September 4, 2010

The Movement of God - 14

God worked hard to be able to influence Jacob. They had serious struggles together. God gave Jacob (Israel) twelve sons and then God used one of those sons to move Jacob physically even farther away from the land He had promised to Abraham.  Through Joseph, God took Israel to Egypt.

What was God doing?  Where was He - so to speak - going with all of this?  After some generations, a Pharaoh enslaved Jacob's descendants. But God was waiting until the right time. And as God kept still, his people were crying out, Move us!  Deliver us!  And God had said he would lead them back out, but for now God was watching and searching His people. His difficult, beloved children of Israel.  In time, God would begin calling ALL of them Jacob.  They were as tough to motivate as he had been.

At any rate, for those next few centuries, there was one pressing question on Earth: When was God going to Move?

For the same span of time, "up in Heaven", God Himself might(*) have been asking a related question:  When I Move, how much will it take to get all of Jacob to Move with Me?

So God came to Moses, Moses came to Pharaoh, and God moved dramatically!  Then the Israelites followed God as his Pillar of Fire moved beyond the Red Sea and into the desert.  God finally had a people who would move where He moved, at least physically.  But.  Would God be able to move them, in their hearts?  Could he move them, as a People, in all the ways that most mattered?
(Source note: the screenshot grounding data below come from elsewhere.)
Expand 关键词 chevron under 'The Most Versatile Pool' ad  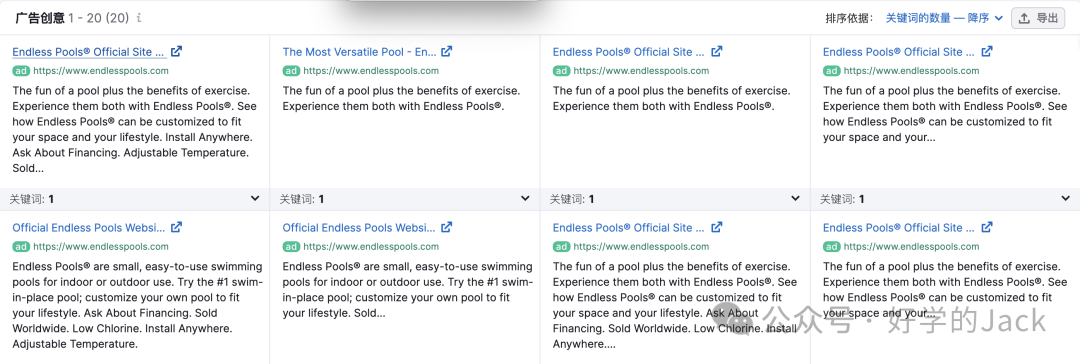pyautogui.click(x=525, y=199)
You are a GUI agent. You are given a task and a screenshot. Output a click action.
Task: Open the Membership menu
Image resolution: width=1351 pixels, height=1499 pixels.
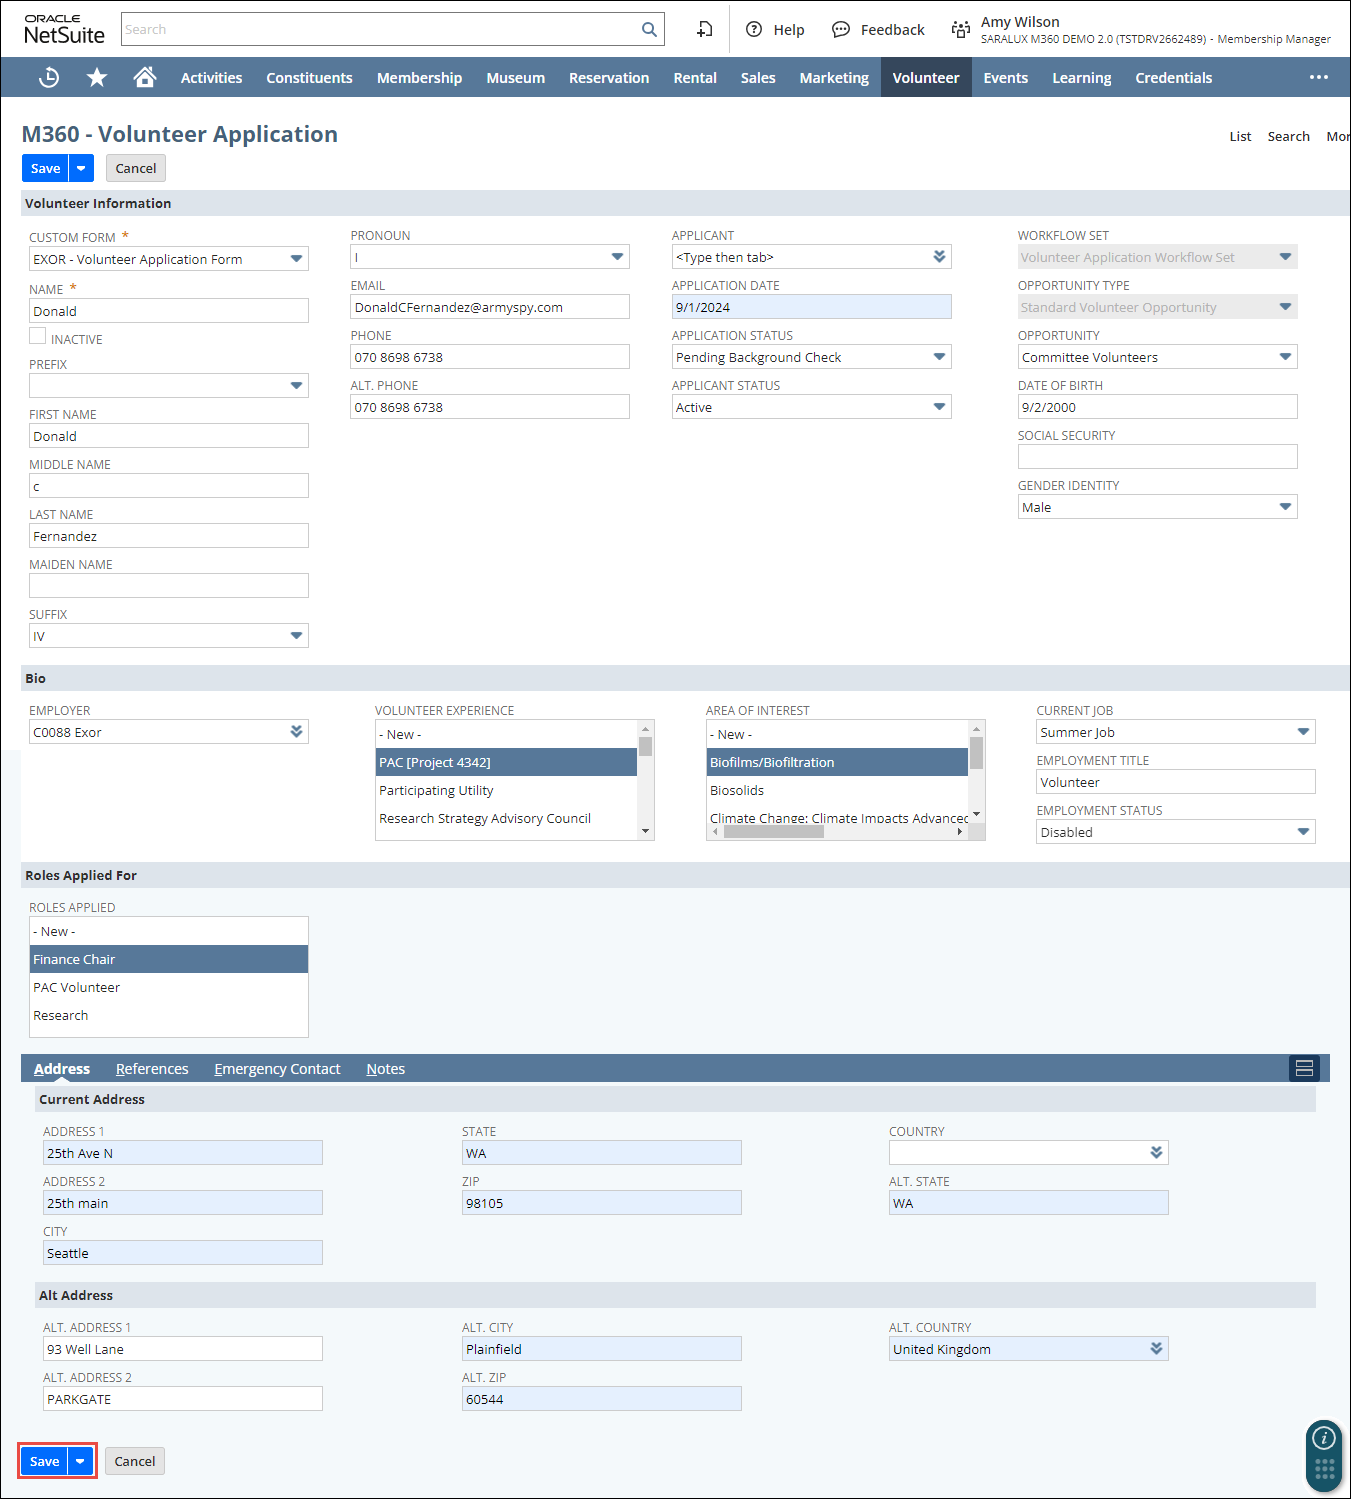pyautogui.click(x=419, y=78)
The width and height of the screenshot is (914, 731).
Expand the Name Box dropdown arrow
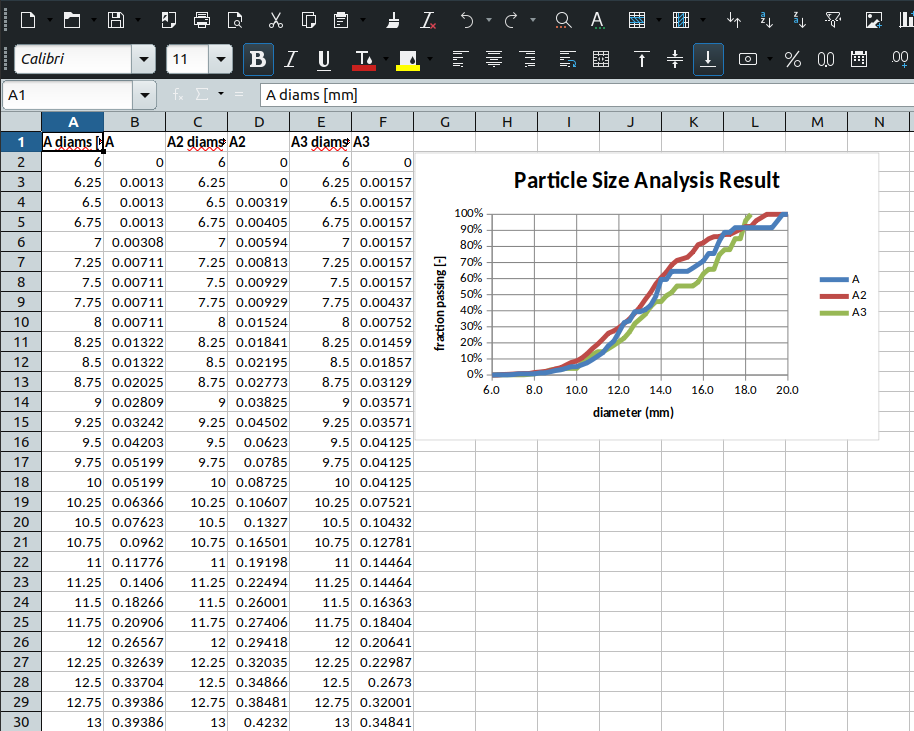pyautogui.click(x=146, y=95)
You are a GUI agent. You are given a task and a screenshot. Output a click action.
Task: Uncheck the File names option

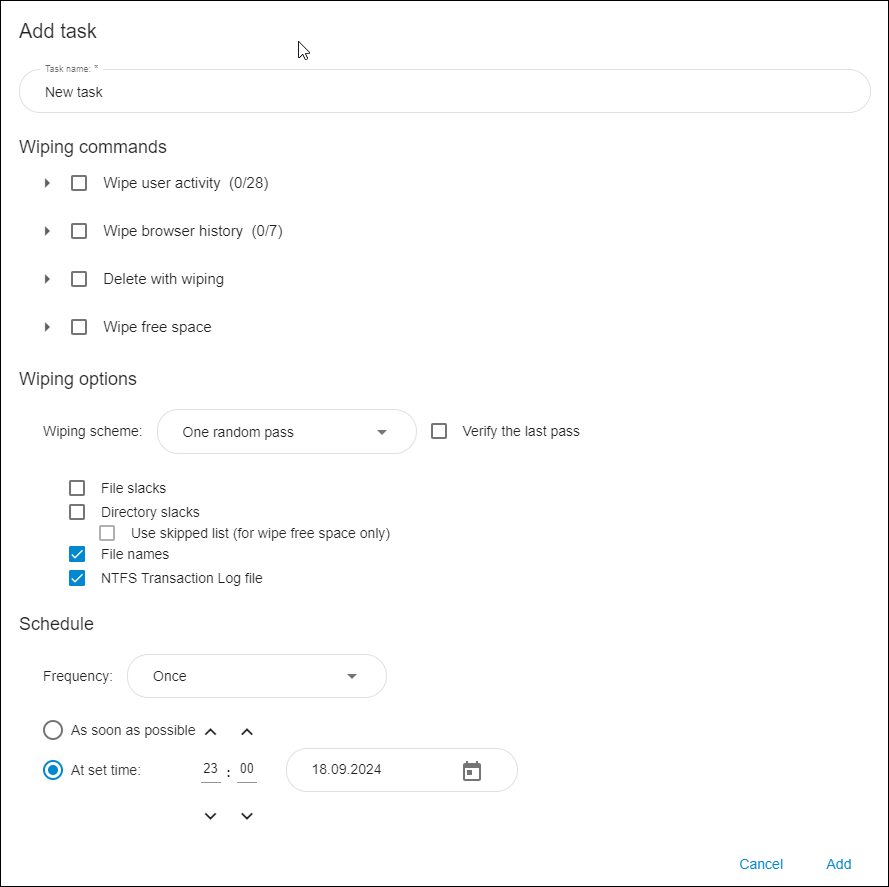[77, 554]
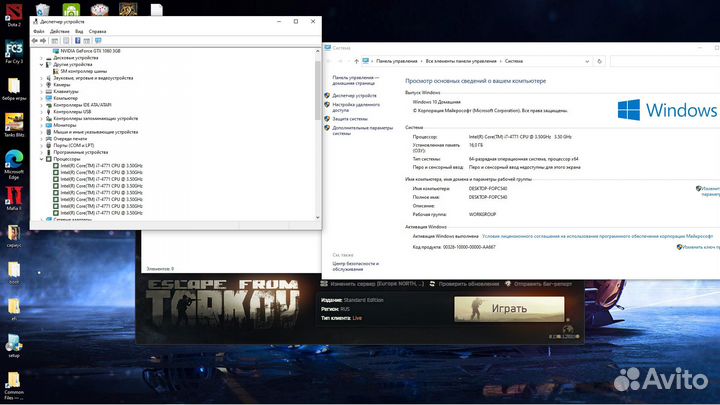
Task: Open the Dota 2 desktop shortcut
Action: click(14, 11)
Whether God Himself foreknew the answer or not - that was THE question.

To be continued...

(*) Believe, if you prefer, that God knew precisely what would and would not be effective.  Explain, if you like, why that's not how things appear when you actually read Exodus.  Philosophize, with the Classical Theists, that God's foreknowledge must be exhaustive.  That He knows all the future.  I'm not so sure about that, but okay, fine.  Believe that.  However, I'm going to write about God like the Pentateuch does, and it seems in the Exodus that God was interacting with honesty, anticipation, and uncertainty... just like a new lover.  And that sounds like the God that I know.  Of course, if your theology demands that you explain this away, have your way.  But my way is how it appears in the Story.  So there.  ;-p

1 comment:

Franklin said...

Bill, I really like this. I gotta go back and read it all. My daughter the other day was talking and said she could read the Bible if it was a fiction. It definitely got me thinking, I mean, IT IS A STORY...but there IS a disconnect. I must confess I'm not completely sure how the story truly fits together and makes sense. I's a great story...but as to what it's really one really seems to agree (see the "liberal" vs. "conservative" debate that seems to never end).